日本経済新聞(3/18p44文化欄)に、森孝晴・鹿児島国際大学教授が寄稿している。「米作家が見た薩摩武士道」と題されている。

米作家とは、「野性の呼び声」で有名なジャック・ロンドンのことだ。副題には「ジャック・ロンドンと鹿児島との関り 作品から研究」とある。

日本でのジャック・ロンドンの写真が掲載されている。キャプションに「日露戦争を取材中のロンドン」とある。肋骨服を着た日本人将兵らとほぼ同じ背丈だから、大きな人ではなさそうだ。それとも、若干、手前に位置して写っているのでそう見えるだけだろうか。いずれにしても、ハンティングをかぶったロンドンの身体つきは、胸板が厚く、がっちりしていて、野性味を感じる。いかにも当方のイメージにある作家の姿である。

項目の抜粋:
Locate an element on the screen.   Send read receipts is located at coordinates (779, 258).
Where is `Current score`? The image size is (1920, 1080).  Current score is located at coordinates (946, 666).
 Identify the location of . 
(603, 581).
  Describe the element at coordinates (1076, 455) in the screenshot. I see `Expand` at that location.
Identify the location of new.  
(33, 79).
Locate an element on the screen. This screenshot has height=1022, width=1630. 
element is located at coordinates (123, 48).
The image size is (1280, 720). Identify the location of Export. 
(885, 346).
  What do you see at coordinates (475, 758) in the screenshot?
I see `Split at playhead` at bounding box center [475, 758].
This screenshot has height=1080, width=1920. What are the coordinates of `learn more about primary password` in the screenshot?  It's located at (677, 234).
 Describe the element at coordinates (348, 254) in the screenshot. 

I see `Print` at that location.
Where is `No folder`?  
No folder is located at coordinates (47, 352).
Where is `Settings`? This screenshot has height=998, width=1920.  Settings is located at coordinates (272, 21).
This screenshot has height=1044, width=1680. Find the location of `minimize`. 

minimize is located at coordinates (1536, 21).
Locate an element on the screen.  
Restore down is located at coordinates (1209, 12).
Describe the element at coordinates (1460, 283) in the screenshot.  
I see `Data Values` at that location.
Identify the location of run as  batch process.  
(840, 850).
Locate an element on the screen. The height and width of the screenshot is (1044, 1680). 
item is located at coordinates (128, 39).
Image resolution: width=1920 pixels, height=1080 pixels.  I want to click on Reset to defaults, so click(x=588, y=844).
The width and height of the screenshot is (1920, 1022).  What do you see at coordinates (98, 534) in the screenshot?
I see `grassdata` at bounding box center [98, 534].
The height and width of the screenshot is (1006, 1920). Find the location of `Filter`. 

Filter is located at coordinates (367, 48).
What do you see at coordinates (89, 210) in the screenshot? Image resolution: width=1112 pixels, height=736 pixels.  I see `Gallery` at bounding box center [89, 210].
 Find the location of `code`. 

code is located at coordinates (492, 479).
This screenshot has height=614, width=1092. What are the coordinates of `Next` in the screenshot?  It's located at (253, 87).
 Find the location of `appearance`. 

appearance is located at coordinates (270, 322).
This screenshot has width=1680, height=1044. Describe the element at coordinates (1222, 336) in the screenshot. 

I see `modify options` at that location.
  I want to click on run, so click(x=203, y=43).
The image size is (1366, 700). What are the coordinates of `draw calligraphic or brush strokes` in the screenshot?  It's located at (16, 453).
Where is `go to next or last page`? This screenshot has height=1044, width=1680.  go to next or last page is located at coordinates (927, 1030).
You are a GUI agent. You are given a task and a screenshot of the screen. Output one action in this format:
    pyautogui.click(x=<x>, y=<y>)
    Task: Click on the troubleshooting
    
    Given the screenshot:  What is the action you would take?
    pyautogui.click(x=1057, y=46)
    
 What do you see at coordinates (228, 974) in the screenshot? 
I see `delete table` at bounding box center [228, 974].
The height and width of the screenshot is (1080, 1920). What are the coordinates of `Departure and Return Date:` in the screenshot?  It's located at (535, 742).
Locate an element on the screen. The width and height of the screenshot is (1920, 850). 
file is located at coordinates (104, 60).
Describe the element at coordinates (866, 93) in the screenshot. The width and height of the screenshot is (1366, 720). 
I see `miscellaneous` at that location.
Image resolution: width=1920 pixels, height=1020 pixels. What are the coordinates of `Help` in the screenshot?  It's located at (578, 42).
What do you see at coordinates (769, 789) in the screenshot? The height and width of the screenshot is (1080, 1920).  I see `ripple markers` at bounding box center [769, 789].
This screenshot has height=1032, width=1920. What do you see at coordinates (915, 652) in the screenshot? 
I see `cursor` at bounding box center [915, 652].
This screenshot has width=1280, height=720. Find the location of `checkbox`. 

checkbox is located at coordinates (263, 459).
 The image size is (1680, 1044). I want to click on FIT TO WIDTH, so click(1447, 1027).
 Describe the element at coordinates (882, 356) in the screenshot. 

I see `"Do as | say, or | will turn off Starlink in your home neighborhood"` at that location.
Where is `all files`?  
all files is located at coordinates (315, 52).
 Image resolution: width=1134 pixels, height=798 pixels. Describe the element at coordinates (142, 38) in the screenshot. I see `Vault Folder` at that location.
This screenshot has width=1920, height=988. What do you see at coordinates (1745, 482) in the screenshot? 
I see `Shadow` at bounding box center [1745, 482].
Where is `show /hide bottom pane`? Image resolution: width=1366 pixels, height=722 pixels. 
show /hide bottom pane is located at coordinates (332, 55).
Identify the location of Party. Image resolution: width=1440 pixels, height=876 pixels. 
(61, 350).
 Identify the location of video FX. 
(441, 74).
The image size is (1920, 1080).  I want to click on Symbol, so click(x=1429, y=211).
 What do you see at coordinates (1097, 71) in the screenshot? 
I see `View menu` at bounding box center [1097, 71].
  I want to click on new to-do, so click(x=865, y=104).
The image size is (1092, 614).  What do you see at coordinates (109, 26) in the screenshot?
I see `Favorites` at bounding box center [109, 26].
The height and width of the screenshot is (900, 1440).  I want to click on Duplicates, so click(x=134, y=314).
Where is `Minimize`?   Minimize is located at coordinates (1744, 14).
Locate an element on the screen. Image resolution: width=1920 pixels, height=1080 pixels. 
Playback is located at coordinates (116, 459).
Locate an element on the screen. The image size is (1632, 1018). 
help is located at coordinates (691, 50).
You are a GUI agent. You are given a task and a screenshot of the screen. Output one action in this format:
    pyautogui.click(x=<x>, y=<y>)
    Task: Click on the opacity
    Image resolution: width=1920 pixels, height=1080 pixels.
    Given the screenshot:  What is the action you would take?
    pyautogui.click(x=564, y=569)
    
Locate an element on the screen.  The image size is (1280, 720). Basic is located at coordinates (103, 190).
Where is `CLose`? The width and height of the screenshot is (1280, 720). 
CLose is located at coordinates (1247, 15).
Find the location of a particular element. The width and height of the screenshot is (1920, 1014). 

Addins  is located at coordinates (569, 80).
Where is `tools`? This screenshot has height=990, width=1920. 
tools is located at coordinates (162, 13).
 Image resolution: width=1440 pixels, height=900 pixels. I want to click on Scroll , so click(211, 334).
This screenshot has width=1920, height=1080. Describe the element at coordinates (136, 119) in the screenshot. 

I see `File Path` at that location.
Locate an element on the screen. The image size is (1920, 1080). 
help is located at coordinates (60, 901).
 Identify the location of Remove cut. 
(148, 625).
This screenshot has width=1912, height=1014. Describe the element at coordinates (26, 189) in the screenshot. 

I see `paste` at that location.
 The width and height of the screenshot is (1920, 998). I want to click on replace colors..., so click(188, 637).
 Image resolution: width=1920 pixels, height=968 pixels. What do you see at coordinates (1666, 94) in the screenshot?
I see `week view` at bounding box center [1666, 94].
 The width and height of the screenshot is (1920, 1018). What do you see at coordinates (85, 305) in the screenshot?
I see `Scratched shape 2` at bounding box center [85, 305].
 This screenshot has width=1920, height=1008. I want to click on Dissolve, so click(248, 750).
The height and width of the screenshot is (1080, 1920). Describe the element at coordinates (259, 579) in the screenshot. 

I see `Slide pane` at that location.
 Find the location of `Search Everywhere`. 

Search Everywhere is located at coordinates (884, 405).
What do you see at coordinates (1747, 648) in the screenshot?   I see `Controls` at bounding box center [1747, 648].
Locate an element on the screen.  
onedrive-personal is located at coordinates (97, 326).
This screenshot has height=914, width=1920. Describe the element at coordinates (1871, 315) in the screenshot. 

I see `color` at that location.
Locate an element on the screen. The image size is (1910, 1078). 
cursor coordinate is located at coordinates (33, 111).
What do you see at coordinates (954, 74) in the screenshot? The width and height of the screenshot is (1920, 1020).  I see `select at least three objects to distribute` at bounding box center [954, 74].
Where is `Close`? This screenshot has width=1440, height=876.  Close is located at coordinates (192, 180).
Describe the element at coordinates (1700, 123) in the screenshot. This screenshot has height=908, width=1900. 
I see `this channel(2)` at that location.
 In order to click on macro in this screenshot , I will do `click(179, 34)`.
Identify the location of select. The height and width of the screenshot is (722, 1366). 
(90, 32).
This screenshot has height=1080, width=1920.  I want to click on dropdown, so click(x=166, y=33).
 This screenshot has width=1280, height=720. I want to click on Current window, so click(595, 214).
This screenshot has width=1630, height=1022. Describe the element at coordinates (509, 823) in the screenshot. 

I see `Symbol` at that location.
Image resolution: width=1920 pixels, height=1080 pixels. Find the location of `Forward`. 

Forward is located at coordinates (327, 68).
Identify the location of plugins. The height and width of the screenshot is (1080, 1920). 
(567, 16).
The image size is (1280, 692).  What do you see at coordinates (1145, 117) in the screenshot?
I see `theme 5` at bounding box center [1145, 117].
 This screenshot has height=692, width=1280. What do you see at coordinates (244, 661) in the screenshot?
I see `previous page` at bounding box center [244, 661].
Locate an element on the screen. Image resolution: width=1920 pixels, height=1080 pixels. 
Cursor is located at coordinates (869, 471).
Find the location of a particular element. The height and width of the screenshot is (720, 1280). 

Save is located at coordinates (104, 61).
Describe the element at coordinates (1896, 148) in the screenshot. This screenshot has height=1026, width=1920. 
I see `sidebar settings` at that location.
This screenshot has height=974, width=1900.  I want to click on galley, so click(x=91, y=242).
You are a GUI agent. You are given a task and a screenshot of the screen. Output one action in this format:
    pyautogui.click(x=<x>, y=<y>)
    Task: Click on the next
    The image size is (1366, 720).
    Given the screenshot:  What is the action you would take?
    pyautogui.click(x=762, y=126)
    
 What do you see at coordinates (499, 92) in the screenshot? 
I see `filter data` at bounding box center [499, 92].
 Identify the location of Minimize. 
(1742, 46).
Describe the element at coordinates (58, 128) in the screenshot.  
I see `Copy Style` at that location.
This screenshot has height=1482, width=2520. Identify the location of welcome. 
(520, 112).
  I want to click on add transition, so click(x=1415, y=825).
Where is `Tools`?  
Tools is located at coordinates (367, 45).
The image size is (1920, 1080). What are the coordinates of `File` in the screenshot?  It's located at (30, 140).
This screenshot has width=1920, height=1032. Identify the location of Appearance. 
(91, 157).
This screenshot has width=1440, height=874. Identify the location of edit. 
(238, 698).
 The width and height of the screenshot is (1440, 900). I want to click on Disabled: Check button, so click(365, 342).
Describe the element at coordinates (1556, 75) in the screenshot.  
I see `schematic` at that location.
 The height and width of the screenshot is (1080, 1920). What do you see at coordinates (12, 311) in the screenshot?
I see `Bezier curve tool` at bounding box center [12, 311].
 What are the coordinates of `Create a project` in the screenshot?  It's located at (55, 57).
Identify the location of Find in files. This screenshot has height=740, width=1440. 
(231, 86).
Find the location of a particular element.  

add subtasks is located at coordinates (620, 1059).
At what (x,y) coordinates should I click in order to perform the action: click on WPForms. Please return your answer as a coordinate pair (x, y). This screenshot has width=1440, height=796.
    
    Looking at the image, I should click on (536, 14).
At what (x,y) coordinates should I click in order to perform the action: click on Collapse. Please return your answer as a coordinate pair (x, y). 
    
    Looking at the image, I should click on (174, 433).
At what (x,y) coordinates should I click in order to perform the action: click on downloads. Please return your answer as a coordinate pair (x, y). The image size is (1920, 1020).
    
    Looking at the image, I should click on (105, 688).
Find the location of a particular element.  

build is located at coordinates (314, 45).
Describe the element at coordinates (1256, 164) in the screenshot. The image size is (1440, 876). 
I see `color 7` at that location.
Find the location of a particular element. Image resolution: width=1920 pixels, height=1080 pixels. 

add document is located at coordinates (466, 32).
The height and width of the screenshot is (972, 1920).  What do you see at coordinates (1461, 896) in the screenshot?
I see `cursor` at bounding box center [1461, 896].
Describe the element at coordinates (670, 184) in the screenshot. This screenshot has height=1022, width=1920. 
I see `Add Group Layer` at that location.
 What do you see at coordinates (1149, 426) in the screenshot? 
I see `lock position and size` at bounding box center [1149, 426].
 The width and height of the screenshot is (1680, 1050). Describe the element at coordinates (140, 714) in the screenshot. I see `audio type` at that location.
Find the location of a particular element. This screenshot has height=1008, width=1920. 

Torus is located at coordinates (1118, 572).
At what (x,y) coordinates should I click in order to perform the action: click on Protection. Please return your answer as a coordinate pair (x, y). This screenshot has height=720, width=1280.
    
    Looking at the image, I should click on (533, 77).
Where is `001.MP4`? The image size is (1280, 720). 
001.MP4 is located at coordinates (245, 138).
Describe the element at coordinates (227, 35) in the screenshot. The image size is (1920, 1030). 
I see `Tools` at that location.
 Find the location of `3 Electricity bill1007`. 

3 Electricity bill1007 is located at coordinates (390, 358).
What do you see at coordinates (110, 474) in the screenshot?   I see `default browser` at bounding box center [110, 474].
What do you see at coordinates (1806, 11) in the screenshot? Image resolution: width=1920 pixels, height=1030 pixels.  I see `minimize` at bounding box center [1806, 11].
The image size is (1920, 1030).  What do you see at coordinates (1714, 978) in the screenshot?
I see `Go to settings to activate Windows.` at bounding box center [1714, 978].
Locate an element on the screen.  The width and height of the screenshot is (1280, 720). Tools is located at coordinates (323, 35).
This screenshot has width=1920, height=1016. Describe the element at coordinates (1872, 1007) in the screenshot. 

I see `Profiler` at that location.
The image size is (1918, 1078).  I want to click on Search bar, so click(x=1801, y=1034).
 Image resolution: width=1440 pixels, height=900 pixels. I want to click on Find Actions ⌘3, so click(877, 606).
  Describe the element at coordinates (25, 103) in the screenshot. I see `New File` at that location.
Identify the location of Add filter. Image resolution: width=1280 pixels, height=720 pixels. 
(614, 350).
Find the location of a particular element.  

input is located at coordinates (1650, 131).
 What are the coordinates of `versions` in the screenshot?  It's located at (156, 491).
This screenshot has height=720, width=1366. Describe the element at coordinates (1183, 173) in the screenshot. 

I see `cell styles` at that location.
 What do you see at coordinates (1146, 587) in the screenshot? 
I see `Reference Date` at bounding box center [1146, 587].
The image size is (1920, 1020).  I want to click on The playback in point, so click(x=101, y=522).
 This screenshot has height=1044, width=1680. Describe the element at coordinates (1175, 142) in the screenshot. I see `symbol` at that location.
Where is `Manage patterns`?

作業指示:
a. ジャック・ロンドンについての本文のうち、「米作家とは、「野性の呼び声」」を含む語句で始まり「メージにある作家の姿である。」で終わる部分を、一字も変えずに書き出してください。
b. ジャック・ロンドンについての本文をもとに、次の問いに答えてください。
(i) 日本経済新聞に寄稿したのは誰ですか。
(ii) 掲載された写真のキャプションには何とありますか。
(iii) 写真のロンドンは何をかぶっていますか。
c. ジャック・ロンドンについての本文の続きを、最後の文の後から書き進めてください。
項目は別の出典から取ったものです。

演習の解答:
a.
米作家とは、「野性の呼び声」で有名なジャック・ロンドンのことだ。副題には「ジャック・ロンドンと鹿児島との関り 作品から研究」とある。

日本でのジャック・ロンドンの写真が掲載されている。キャプションに「日露戦争を取材中のロンドン」とある。肋骨服を着た日本人将兵らとほぼ同じ背丈だから、大きな人ではなさそうだ。それとも、若干、手前に位置して写っているのでそう見えるだけだろうか。いずれにしても、ハンティングをかぶったロンドンの身体つきは、胸板が厚く、がっちりしていて、野性味を感じる。いかにも当方のイメージにある作家の姿である。

b.
(i) 森孝晴・鹿児島国際大学教授
(ii) 「日露戦争を取材中のロンドン」
(iii) ハンティング

c.
森教授は、新聞特派員として日本に来たときのロンドンが、日本軍当局から同行するように言われた人物、薩摩藩出身の黒木為楨(ためもと)陸軍大将と、黒木と同じく下級武士出身で、薩摩藩留学生として渡英し、さらに米国に渡り、後に「カリフォルニアのワイン王」と呼ばるようになる長沢鼎に言及している。

黒木について記すにあたり、教授は「ロンドンはこのときまでに新渡戸稲造の『武士道』を読んで感銘を受け、エッセーに書いている。だから本物の武士である黒木にはきっと興味を持ったに違いない」と書き、ロンドンの絶筆「チェリー」に登場する「ハワイの農場で庭師として働くノムラ・ナオジロウという青年が」「寡黙で周囲から恐れられている人物で作家本人が文中で『多くの日本人が彼を黒木さんに似ていると言う」と説明していることに触れている。

森教授は、ロンドンと武士道との関係を次にように締めくくっている。「ロンドンは日本人の脅威を説いたこともあるが、強い関心の裏返しだろう。日本が中国と手を組めば恐ろしいことになる、と書いた評論もある。キリスト教精神に背を向けたロンドンにとって、宗教でもなければ政治思想でもない武士道は新鮮に見えたのではないだろうか」。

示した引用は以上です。